■ **EXERCISE INSTRUCTIONS**
Every entry is to be written out word for word.
[DATASET EXTRACT Boundary: Start]
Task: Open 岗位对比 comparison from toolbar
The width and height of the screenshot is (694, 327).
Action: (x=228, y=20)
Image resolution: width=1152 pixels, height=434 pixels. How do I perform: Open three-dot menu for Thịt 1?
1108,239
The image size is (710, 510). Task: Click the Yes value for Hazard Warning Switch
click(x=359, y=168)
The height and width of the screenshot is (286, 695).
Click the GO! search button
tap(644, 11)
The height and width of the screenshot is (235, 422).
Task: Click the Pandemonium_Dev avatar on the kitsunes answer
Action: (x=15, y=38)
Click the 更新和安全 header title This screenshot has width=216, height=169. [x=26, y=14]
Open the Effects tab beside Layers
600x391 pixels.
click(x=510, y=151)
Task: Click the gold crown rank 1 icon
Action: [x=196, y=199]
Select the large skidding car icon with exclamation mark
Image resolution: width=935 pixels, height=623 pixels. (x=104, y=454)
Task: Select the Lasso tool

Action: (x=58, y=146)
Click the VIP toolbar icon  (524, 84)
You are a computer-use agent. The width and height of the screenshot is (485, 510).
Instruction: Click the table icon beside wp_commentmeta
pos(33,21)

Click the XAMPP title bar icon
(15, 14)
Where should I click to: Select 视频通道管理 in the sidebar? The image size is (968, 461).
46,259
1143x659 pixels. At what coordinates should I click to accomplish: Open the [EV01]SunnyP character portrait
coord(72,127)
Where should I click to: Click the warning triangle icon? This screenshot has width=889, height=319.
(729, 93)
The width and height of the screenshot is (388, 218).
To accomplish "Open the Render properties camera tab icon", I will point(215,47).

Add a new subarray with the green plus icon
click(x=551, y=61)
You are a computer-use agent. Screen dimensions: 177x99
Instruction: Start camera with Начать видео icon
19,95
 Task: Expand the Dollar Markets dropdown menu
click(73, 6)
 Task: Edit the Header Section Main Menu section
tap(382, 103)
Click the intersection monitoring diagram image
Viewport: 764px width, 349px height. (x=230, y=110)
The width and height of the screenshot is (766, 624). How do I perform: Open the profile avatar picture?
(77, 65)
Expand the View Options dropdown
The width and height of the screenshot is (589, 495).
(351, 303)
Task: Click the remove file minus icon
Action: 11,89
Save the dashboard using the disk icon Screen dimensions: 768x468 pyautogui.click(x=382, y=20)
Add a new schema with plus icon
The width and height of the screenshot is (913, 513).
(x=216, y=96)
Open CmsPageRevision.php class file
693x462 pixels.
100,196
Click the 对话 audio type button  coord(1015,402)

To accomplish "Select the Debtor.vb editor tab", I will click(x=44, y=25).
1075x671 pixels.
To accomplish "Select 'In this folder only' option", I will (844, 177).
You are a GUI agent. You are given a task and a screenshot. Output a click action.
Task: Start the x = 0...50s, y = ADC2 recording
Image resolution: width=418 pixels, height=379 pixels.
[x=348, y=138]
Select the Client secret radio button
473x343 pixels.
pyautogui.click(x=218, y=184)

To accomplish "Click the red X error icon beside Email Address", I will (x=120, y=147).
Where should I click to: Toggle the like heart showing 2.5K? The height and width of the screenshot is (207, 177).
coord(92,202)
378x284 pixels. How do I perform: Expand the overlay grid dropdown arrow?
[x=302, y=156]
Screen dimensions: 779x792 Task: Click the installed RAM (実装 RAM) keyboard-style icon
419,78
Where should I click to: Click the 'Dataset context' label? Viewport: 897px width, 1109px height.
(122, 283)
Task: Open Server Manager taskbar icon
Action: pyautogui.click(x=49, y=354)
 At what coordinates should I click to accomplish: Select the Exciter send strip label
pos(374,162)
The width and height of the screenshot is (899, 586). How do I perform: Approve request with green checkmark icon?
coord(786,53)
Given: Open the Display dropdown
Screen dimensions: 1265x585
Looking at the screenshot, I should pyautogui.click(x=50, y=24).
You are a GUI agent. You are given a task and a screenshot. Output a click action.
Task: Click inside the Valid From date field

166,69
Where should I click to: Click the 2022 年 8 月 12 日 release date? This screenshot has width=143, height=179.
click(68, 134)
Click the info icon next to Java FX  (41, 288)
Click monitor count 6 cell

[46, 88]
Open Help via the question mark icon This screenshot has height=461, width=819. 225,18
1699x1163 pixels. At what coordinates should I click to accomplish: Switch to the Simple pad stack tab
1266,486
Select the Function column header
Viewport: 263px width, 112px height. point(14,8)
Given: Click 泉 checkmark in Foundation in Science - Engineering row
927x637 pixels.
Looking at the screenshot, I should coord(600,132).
[DATASET EXTRACT Boundary: End]
■ **SOLUTION FOR THIS PROBLEM**
Task: Open 岗位对比 comparison from toolbar
The width and height of the screenshot is (694, 327).
Action: (x=228, y=20)
Image resolution: width=1152 pixels, height=434 pixels. How do I perform: Open three-dot menu for Thịt 1?
1108,239
The image size is (710, 510). Task: Click the Yes value for Hazard Warning Switch
click(x=359, y=168)
The height and width of the screenshot is (286, 695).
Click the GO! search button
tap(644, 11)
The height and width of the screenshot is (235, 422).
Task: Click the Pandemonium_Dev avatar on the kitsunes answer
Action: (x=15, y=38)
Click the 更新和安全 header title This screenshot has width=216, height=169. [x=26, y=14]
Open the Effects tab beside Layers
600x391 pixels.
click(x=510, y=151)
Task: Click the gold crown rank 1 icon
Action: [x=196, y=199]
Select the large skidding car icon with exclamation mark
Image resolution: width=935 pixels, height=623 pixels. (x=104, y=454)
Task: Select the Lasso tool

Action: (x=58, y=146)
Click the VIP toolbar icon  (524, 84)
You are a computer-use agent. The width and height of the screenshot is (485, 510).
Instruction: Click the table icon beside wp_commentmeta
pos(33,21)

Click the XAMPP title bar icon
(15, 14)
Where should I click to: Select 视频通道管理 in the sidebar? The image size is (968, 461).
46,259
1143x659 pixels. At what coordinates should I click to accomplish: Open the [EV01]SunnyP character portrait
coord(72,127)
Where should I click to: Click the warning triangle icon? This screenshot has width=889, height=319.
(729, 93)
The width and height of the screenshot is (388, 218).
To accomplish "Open the Render properties camera tab icon", I will point(215,47).

Add a new subarray with the green plus icon
click(x=551, y=61)
You are a computer-use agent. Screen dimensions: 177x99
Instruction: Start camera with Начать видео icon
19,95
 Task: Expand the Dollar Markets dropdown menu
click(73, 6)
 Task: Edit the Header Section Main Menu section
tap(382, 103)
Click the intersection monitoring diagram image
Viewport: 764px width, 349px height. (x=230, y=110)
The width and height of the screenshot is (766, 624). How do I perform: Open the profile avatar picture?
(77, 65)
Expand the View Options dropdown
The width and height of the screenshot is (589, 495).
(351, 303)
Task: Click the remove file minus icon
Action: 11,89
Save the dashboard using the disk icon Screen dimensions: 768x468 pyautogui.click(x=382, y=20)
Add a new schema with plus icon
The width and height of the screenshot is (913, 513).
(x=216, y=96)
Open CmsPageRevision.php class file
693x462 pixels.
100,196
Click the 对话 audio type button  coord(1015,402)

To accomplish "Select the Debtor.vb editor tab", I will click(x=44, y=25).
1075x671 pixels.
To accomplish "Select 'In this folder only' option", I will (844, 177).
You are a GUI agent. You are given a task and a screenshot. Output a click action.
Task: Start the x = 0...50s, y = ADC2 recording
Image resolution: width=418 pixels, height=379 pixels.
[x=348, y=138]
Select the Client secret radio button
473x343 pixels.
pyautogui.click(x=218, y=184)

To accomplish "Click the red X error icon beside Email Address", I will (x=120, y=147).
Where should I click to: Toggle the like heart showing 2.5K? The height and width of the screenshot is (207, 177).
coord(92,202)
378x284 pixels. How do I perform: Expand the overlay grid dropdown arrow?
[x=302, y=156]
Screen dimensions: 779x792 Task: Click the installed RAM (実装 RAM) keyboard-style icon
419,78
Where should I click to: Click the 'Dataset context' label? Viewport: 897px width, 1109px height.
(122, 283)
Task: Open Server Manager taskbar icon
Action: pyautogui.click(x=49, y=354)
 At what coordinates should I click to accomplish: Select the Exciter send strip label
pos(374,162)
The width and height of the screenshot is (899, 586). How do I perform: Approve request with green checkmark icon?
coord(786,53)
Given: Open the Display dropdown
Screen dimensions: 1265x585
Looking at the screenshot, I should pyautogui.click(x=50, y=24).
You are a GUI agent. You are given a task and a screenshot. Output a click action.
Task: Click inside the Valid From date field

166,69
Where should I click to: Click the 2022 年 8 月 12 日 release date? This screenshot has width=143, height=179.
click(68, 134)
Click the info icon next to Java FX  (41, 288)
Click monitor count 6 cell

[46, 88]
Open Help via the question mark icon This screenshot has height=461, width=819. 225,18
1699x1163 pixels. At what coordinates should I click to accomplish: Switch to the Simple pad stack tab
1266,486
Select the Function column header
Viewport: 263px width, 112px height. point(14,8)
Given: Click 泉 checkmark in Foundation in Science - Engineering row
927x637 pixels.
Looking at the screenshot, I should coord(600,132).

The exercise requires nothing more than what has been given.